Even for stream winners, since they are already guarenteed to become arahants can be said to attained the deathless, even if they have 7 more lives and death to go. Reference: when Sariputta first became a stream enterer and was asked if he attained the deathless, he said yes.

When they die, there’s no more mind to know things. Ending of suffering is known while alive.

They can refer to their body with conventional usage of self without misunderstanding it.

Conventionally, arahants die. Ultimately, there’s no self, so we cannot point to an arahant or buddha even when they are conventionally still alive. Therefore the Buddha couldn’t answer the 4 questions of whether he would be exist or not or both or neither because the concept is wrong.

After death, we cannot even conventionally point to any 5 aggregates to refer to arahant. Not counting corpse.

Tasks for this exercise:
(A) Quote the passage on arahants and the deathless from "When they die, there’s" up to and including "Not counting corpse.".
(B) Pick up the passage on arahants and the deathless after its last sentence and keep writing.
The material is separate from the passage on arahants and the deathless.

Raw data:
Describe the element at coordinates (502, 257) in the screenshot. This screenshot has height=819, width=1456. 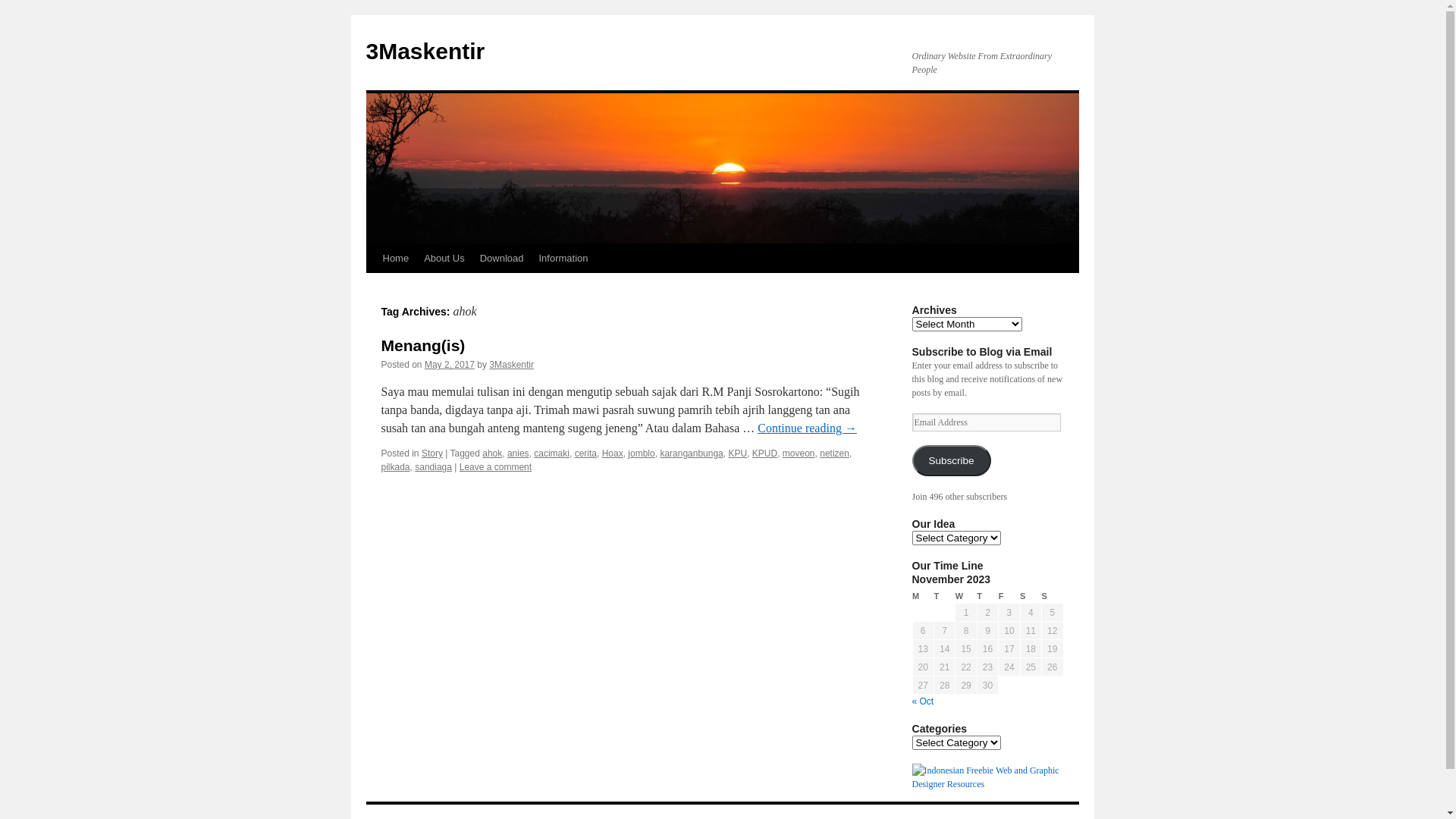
I see `'Download'` at that location.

Answers:
(A)
When they die, there’s no more mind to know things. Ending of suffering is known while alive.

They can refer to their body with conventional usage of self without misunderstanding it.

Conventionally, arahants die. Ultimately, there’s no self, so we cannot point to an arahant or buddha even when they are conventionally still alive. Therefore the Buddha couldn’t answer the 4 questions of whether he would be exist or not or both or neither because the concept is wrong.

After death, we cannot even conventionally point to any 5 aggregates to refer to arahant. Not counting corpse.

(B)
There’s never a self, even the delusion of self is not a self, but the delusion of self is the one which keeps the 5 aggregates going on rebirth. Once the delusion of self is gone, aggregates becomes unclung to, the experience of physical pain is still possible for a conventional arahant.

In 3 suttas, I think one arahant in each sutta used the knife due to severe chronic bodily sickness. Arahants are also shown to take an interest to heal their body when sick as the 7 factors of enlightenment are chanted for the 3 monks, including Buddha, and healing happens. Buddha avoided the touch of the needle skin yakkha.

Having a body is still dukkha, physical dukkha, even when there’s no mental dukkha.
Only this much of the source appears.